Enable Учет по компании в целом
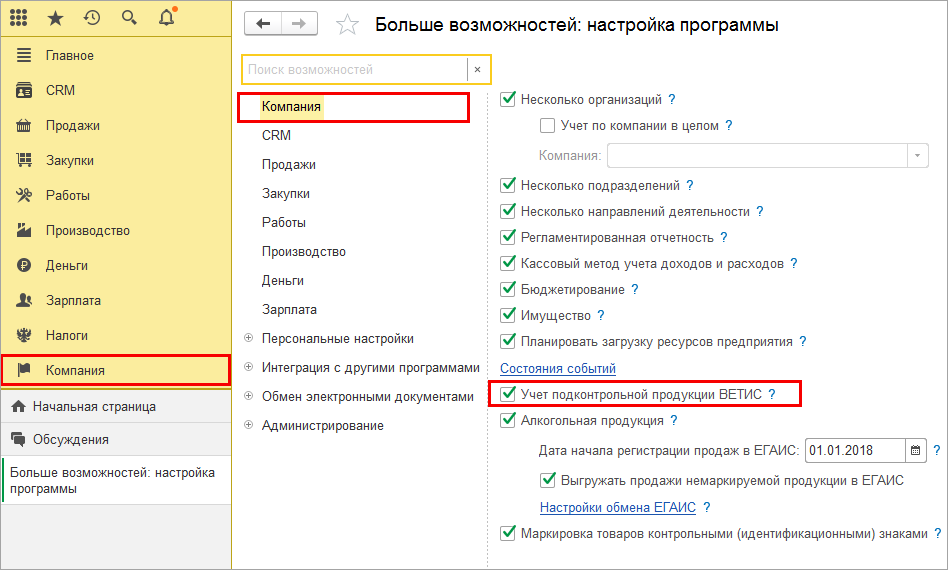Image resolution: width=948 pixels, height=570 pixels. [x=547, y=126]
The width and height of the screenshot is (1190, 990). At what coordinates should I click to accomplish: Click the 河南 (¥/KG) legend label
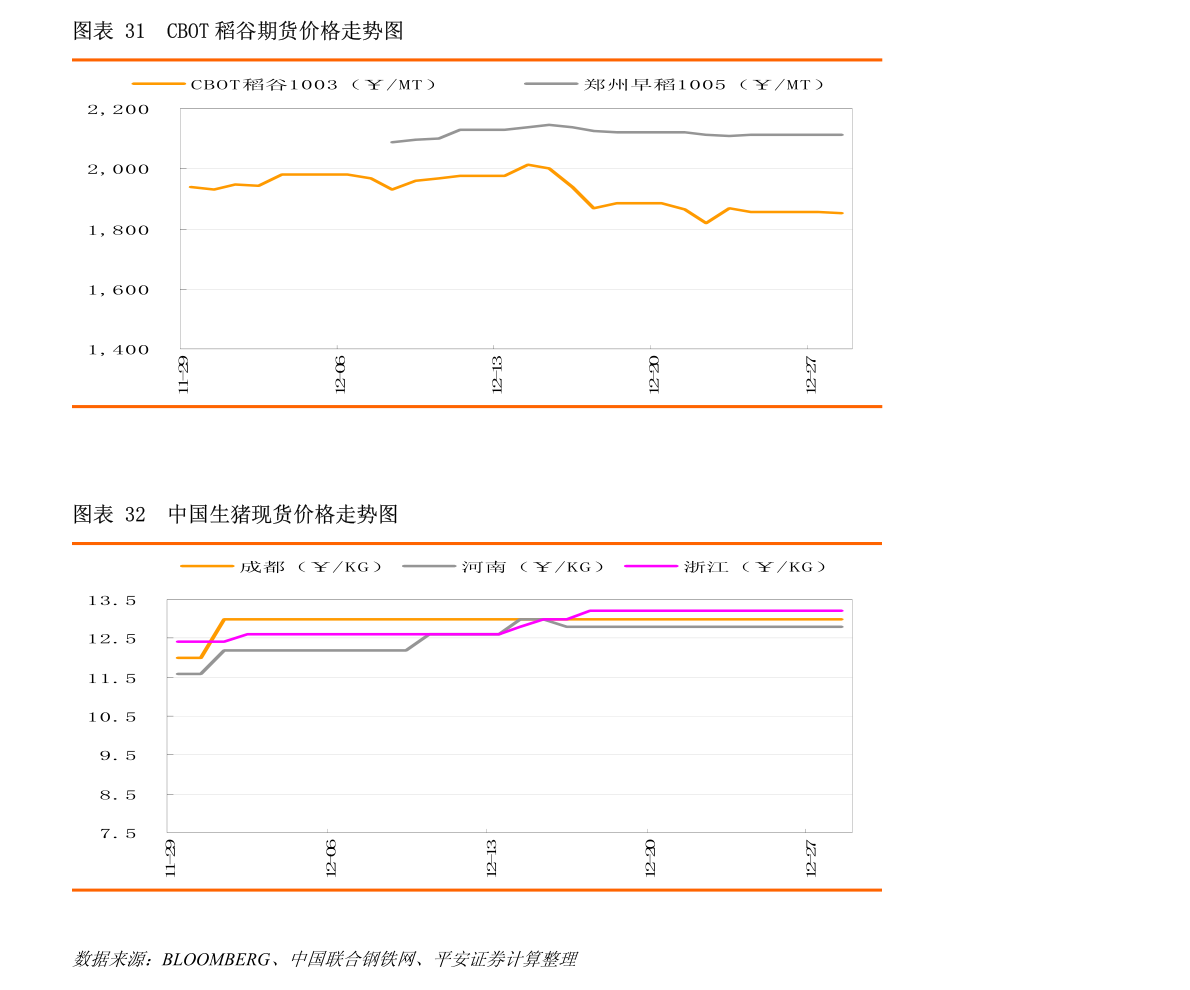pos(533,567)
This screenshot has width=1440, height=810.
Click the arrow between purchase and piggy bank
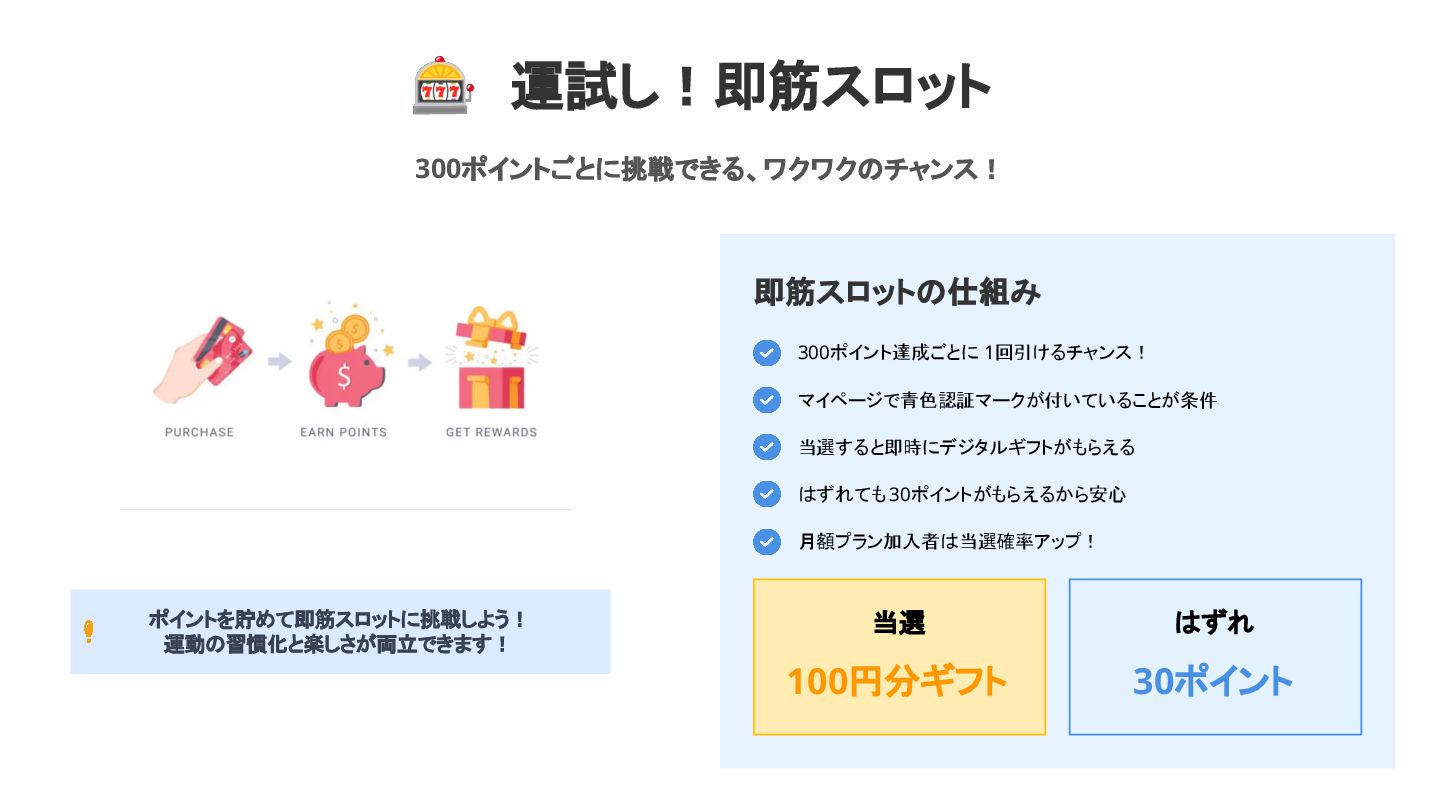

...

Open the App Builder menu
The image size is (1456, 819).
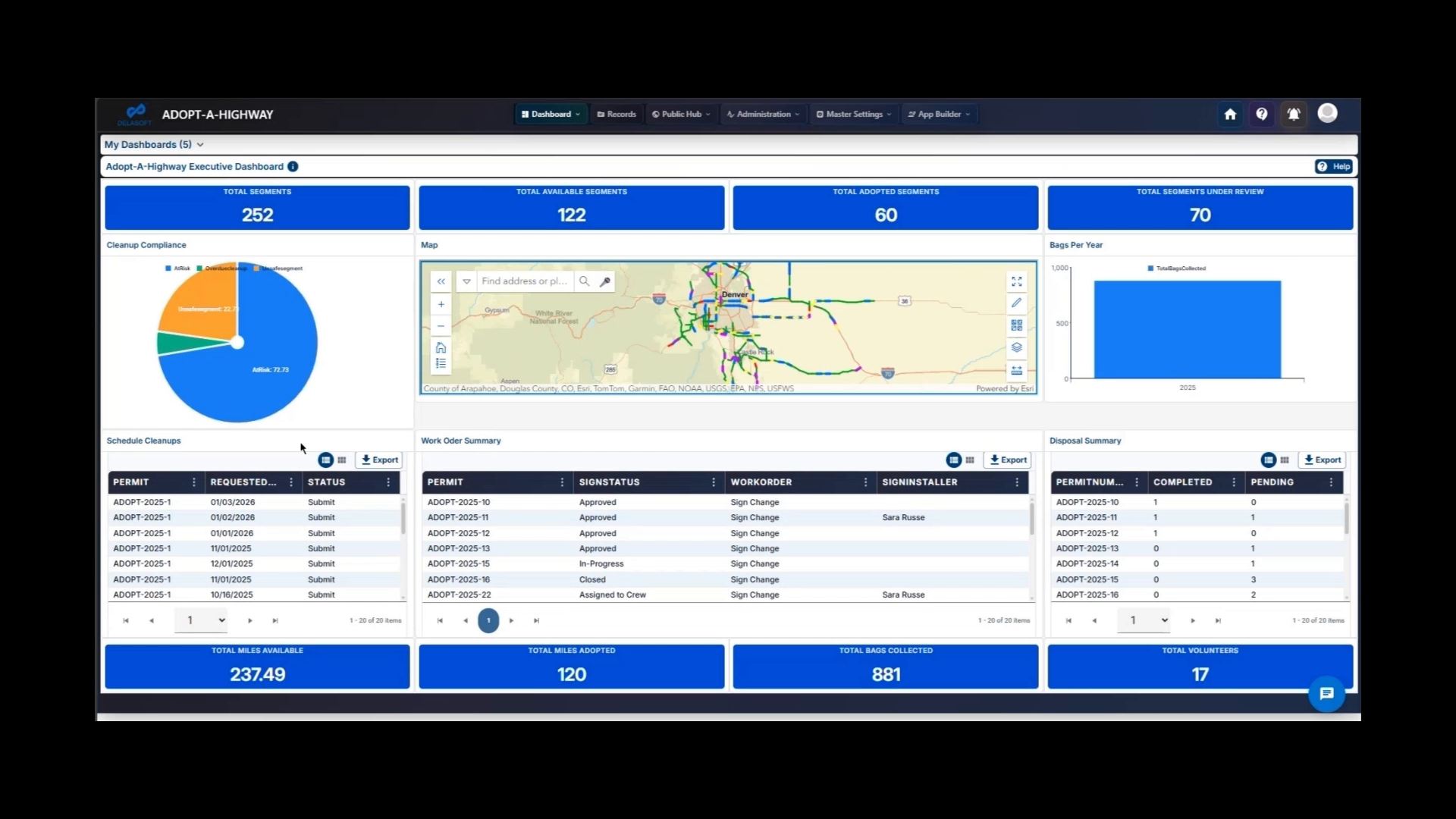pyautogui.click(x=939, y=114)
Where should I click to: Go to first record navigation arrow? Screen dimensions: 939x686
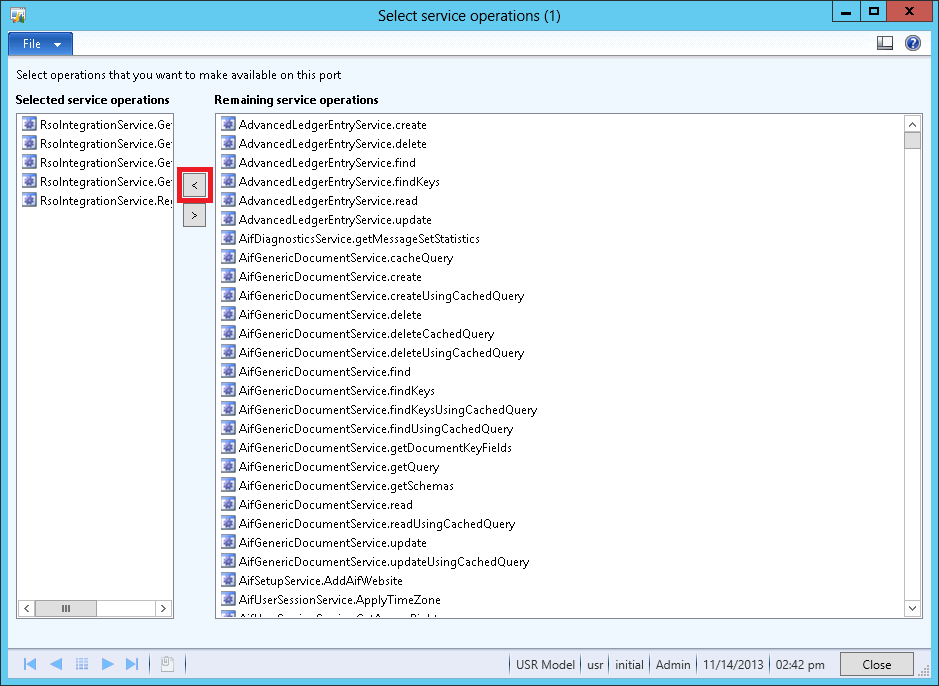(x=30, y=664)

● **TASK PROMPT**
Starting with the line that contains "Enable Учет по компании в целом" and going on through the line that contains "Click the arrow", format those lines of the items above as a numbered list, skipping any blank lines. Omit the pictures from the list.

● **SOLUTION**
1. Enable Учет по компании в целом
2. Image resolution: width=948 pixels, height=570 pixels. [x=547, y=126]
3. The width and height of the screenshot is (1190, 990). At what coordinates should I click to accomplish: Click the 河南 (¥/KG) legend label
4. pos(533,567)
5. This screenshot has width=1440, height=810.
6. Click the arrow between purchase and piggy bank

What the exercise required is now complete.